■ Extracted records:

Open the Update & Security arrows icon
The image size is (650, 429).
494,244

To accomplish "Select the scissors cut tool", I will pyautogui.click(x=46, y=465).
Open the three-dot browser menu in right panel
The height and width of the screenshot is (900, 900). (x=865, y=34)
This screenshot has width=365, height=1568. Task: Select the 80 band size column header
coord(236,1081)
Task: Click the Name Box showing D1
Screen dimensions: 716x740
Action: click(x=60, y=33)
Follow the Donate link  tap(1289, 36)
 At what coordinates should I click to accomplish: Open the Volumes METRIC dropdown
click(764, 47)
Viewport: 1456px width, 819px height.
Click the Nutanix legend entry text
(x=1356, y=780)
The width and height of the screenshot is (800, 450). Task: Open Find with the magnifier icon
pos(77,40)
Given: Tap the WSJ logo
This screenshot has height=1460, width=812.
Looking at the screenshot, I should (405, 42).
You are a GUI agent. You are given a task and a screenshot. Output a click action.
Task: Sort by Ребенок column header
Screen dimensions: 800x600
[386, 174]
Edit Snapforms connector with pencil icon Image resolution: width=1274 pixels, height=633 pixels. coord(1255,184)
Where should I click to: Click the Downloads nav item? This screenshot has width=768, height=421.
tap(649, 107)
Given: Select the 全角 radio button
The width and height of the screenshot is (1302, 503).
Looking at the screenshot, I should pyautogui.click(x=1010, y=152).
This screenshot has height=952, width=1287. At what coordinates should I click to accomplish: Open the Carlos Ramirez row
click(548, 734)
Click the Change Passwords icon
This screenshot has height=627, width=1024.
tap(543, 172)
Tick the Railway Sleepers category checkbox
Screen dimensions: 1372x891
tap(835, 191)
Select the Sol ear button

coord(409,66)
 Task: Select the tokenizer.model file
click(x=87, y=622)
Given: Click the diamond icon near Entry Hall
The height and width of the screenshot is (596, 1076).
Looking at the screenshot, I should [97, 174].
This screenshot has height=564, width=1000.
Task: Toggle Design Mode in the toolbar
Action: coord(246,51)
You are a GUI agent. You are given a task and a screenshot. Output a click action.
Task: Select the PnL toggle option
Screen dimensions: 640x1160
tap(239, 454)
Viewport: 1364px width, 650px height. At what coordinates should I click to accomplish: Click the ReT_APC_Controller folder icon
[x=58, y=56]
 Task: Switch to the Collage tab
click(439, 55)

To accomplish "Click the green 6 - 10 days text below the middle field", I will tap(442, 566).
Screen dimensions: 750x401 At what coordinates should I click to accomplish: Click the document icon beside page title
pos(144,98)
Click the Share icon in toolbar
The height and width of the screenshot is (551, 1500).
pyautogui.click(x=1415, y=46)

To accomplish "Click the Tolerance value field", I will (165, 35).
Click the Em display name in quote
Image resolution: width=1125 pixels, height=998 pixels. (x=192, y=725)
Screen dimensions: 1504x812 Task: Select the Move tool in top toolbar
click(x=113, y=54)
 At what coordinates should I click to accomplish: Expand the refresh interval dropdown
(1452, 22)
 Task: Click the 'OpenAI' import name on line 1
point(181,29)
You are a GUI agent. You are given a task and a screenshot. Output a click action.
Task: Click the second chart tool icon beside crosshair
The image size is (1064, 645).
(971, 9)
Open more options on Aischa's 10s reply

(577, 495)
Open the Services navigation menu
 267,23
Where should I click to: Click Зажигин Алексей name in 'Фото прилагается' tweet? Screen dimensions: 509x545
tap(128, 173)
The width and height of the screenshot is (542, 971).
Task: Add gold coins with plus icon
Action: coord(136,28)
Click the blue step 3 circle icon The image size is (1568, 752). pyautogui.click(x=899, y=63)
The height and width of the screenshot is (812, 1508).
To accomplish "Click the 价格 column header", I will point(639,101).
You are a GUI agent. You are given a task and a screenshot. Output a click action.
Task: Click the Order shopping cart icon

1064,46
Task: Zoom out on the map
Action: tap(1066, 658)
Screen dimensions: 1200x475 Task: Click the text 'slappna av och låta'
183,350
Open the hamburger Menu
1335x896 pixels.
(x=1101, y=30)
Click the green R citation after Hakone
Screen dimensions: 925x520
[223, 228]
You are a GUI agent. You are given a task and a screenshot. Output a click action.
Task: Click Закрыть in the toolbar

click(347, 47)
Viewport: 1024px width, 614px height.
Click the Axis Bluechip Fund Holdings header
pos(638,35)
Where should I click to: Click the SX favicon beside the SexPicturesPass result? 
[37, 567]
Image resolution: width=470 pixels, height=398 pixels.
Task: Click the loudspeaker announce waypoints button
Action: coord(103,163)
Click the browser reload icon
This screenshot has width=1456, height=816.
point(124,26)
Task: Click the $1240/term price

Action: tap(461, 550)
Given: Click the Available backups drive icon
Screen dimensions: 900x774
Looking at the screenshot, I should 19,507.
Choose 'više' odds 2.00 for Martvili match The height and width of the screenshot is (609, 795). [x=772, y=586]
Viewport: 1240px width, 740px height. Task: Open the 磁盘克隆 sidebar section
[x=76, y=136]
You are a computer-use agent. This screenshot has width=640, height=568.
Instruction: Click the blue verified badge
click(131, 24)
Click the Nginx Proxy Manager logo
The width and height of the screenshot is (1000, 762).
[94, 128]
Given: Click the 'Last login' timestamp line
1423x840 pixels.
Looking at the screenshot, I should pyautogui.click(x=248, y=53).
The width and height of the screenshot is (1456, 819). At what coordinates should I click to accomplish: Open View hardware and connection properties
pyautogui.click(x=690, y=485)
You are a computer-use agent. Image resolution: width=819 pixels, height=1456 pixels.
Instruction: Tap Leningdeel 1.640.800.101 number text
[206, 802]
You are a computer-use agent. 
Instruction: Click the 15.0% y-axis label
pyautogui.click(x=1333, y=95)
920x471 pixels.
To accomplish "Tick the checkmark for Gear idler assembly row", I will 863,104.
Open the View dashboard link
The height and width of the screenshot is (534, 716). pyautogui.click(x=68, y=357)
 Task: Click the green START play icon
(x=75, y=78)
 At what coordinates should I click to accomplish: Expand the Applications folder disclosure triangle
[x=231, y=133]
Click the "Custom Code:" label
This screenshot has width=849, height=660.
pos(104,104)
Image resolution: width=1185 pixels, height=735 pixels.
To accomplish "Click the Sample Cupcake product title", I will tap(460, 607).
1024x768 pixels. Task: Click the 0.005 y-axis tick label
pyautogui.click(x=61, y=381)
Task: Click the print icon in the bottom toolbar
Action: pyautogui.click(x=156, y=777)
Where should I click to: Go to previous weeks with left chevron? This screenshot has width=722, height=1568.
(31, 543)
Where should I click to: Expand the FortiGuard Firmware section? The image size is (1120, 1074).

■ Task to complete: Only the lines from the one with "Image resolution: width=1185" through the final line above belong in the answer, each reproduced word for word.

■ Response to the task:
Image resolution: width=1185 pixels, height=735 pixels.
To accomplish "Click the Sample Cupcake product title", I will tap(460, 607).
1024x768 pixels. Task: Click the 0.005 y-axis tick label
pyautogui.click(x=61, y=381)
Task: Click the print icon in the bottom toolbar
Action: pyautogui.click(x=156, y=777)
Where should I click to: Go to previous weeks with left chevron? This screenshot has width=722, height=1568.
(31, 543)
Where should I click to: Expand the FortiGuard Firmware section? The image size is (1120, 1074).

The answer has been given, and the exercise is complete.